Muscle synergies have been largely used in many application fields, including motor control studies, prosthesis control, movement classification, rehabilitation, and clinical studies. Zhao et al. analyzed the performance of five methods for the extraction of spatial muscle synergy, namely, principal component analysis (PCA), independent component analysis (ICA), factor analysis (FA), non-negative matrix factorization (NMF), and AEs using simulated data and a publicly available database. The results showed that the performance of synergy extraction methods was affected by the noise and the number of channels, and classification algorithms were sensitive to the extraction methods. Moreover, the effect and mechanism of underlying enriched rehabilitation as a potentially effective strategy to improve gait and cognitive performance in patients with early Parkinson’s disease (PD) were explored (Wang et al.). The enriched rehabilitation represents that the enriched sensorimotor environmental stimulation paired with different types of sensory and motor exercises was applied to improve gait disorder and cognitive function in PD. The authors found that enriched rehabilitation could serve as a potentially effective therapy for early-stage PD for improving gait performance and cognitive function. The underlying mechanism based on functional magnetic resonance imaging (fMRI) involved strengthened resting-state functional connectivity (RSFC) between the left dorsolateral prefrontal cortex (DLPFC) and other brain regions.

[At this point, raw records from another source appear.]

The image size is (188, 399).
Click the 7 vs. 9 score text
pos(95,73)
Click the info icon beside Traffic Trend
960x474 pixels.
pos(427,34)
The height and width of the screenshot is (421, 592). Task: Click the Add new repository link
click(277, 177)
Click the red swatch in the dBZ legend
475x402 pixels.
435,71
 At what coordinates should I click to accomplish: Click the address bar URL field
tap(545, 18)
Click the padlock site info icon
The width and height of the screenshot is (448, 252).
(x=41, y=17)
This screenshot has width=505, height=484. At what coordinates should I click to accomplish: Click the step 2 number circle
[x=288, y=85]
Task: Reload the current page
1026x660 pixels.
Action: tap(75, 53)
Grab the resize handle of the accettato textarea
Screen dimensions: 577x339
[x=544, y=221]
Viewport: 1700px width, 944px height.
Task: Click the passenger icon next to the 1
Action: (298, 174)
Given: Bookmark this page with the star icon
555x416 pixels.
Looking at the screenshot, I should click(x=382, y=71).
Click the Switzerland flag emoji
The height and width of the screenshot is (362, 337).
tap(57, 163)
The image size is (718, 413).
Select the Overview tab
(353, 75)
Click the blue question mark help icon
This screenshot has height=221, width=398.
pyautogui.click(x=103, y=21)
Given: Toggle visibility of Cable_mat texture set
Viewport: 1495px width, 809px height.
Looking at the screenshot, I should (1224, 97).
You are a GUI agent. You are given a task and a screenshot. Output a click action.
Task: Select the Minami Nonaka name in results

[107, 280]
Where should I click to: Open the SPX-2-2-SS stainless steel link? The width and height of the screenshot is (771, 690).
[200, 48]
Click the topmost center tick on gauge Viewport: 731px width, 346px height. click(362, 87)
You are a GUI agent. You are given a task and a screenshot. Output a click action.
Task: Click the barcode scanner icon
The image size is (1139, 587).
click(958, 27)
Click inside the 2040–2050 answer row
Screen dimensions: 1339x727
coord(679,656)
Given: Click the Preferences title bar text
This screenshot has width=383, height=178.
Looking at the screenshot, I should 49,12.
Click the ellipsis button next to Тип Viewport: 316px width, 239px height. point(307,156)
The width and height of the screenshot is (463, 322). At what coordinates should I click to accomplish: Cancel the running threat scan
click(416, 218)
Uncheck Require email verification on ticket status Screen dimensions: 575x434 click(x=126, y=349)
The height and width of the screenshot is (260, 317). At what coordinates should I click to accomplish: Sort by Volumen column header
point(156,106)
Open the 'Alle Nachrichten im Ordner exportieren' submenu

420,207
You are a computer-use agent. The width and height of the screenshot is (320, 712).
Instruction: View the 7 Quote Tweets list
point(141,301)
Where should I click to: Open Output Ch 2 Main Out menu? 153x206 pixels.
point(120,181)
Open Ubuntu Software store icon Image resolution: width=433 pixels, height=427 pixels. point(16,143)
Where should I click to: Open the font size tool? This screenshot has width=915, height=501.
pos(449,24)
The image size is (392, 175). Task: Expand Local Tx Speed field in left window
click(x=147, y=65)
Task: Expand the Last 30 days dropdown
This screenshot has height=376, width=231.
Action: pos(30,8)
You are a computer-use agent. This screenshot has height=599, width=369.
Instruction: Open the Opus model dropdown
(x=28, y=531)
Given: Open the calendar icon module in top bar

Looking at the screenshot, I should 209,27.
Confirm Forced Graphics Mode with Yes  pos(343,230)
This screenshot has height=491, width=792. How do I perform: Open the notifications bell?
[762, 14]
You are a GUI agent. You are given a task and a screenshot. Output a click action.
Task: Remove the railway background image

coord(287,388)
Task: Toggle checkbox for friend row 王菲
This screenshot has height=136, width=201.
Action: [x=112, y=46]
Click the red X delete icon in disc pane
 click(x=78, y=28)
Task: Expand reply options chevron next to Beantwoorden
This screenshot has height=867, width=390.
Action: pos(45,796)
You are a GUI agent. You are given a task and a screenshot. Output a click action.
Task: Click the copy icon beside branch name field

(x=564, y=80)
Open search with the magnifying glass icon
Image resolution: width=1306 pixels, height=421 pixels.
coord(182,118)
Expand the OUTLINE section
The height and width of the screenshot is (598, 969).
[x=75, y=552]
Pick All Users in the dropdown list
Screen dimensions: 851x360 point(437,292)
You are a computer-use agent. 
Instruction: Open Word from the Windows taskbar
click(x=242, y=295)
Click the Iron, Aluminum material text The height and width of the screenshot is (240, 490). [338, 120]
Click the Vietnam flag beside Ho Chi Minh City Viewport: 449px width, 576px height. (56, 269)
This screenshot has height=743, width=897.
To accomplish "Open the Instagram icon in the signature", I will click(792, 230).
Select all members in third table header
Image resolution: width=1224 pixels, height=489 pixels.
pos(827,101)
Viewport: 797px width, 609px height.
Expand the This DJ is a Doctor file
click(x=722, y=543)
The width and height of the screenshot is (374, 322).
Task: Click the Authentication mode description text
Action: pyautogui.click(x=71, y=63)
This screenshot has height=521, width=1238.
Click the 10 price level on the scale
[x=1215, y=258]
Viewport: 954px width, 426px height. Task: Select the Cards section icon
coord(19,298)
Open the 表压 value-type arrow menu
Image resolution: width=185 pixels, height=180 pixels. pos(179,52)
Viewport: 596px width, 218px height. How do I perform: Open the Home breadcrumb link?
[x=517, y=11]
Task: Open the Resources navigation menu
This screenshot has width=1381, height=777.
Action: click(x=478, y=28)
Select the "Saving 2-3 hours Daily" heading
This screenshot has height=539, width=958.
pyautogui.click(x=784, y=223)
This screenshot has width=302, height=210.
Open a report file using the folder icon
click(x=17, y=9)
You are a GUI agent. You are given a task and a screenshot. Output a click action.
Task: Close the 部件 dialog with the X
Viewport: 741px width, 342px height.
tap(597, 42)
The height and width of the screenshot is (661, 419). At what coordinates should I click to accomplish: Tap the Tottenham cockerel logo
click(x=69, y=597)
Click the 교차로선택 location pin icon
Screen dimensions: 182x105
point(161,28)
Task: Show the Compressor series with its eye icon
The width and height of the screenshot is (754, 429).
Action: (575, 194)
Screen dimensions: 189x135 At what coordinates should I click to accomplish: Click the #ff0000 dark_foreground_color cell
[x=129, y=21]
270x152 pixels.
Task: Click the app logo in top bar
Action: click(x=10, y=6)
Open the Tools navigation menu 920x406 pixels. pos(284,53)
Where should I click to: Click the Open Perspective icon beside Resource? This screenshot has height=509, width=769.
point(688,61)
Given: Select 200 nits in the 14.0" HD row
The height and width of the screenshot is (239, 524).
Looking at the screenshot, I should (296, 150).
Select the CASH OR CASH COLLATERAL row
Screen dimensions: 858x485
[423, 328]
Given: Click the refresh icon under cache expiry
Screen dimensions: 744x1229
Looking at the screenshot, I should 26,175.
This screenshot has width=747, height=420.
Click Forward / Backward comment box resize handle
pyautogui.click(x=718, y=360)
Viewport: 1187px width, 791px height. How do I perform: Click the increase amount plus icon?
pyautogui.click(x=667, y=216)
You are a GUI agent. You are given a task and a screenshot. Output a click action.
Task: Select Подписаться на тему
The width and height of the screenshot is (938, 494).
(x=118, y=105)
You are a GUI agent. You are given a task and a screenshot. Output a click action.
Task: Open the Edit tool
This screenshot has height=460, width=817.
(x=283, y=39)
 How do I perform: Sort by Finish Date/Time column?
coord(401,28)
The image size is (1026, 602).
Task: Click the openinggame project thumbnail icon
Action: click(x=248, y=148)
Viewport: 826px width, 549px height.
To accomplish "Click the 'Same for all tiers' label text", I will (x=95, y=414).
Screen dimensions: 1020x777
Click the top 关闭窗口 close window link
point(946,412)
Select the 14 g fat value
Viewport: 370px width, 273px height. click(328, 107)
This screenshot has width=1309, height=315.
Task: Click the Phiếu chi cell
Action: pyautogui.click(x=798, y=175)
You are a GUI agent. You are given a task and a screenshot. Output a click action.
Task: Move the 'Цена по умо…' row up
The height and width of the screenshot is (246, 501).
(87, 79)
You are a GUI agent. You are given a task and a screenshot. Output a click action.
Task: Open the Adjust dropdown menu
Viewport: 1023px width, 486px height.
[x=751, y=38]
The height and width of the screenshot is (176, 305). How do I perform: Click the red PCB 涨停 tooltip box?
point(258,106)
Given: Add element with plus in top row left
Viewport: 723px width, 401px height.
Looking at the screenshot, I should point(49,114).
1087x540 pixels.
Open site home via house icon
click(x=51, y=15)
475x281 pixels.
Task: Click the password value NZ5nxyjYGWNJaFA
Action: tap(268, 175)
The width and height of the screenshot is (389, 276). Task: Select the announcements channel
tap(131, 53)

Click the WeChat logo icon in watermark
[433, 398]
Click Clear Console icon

After the analysis of 18 manuscripts in this Research Topic, we can draw the following conclusions. The rTMS could improve overall swallowing function and activity of daily living ability in post-stroke patients. Furthermore, rTMS can serve as a useful neurorehabilitation strategy to improve motor and cognitive function in MSA-P and MSA-C patients. However, further studies are performed to examine the underlying mechanisms and standardized protocol of rTMS as well as its long-term effect. The iTBS has the potential to normalize brain network function after stroke and also might be a noninvasive strategy to improve walking function for stroke survivors. The BCI-based rehabilitation can effectively intervene in the motor performance of post-stroke patients with moderate or severe upper limb paralysis and is a potential strategy for stroke neurorehabilitation.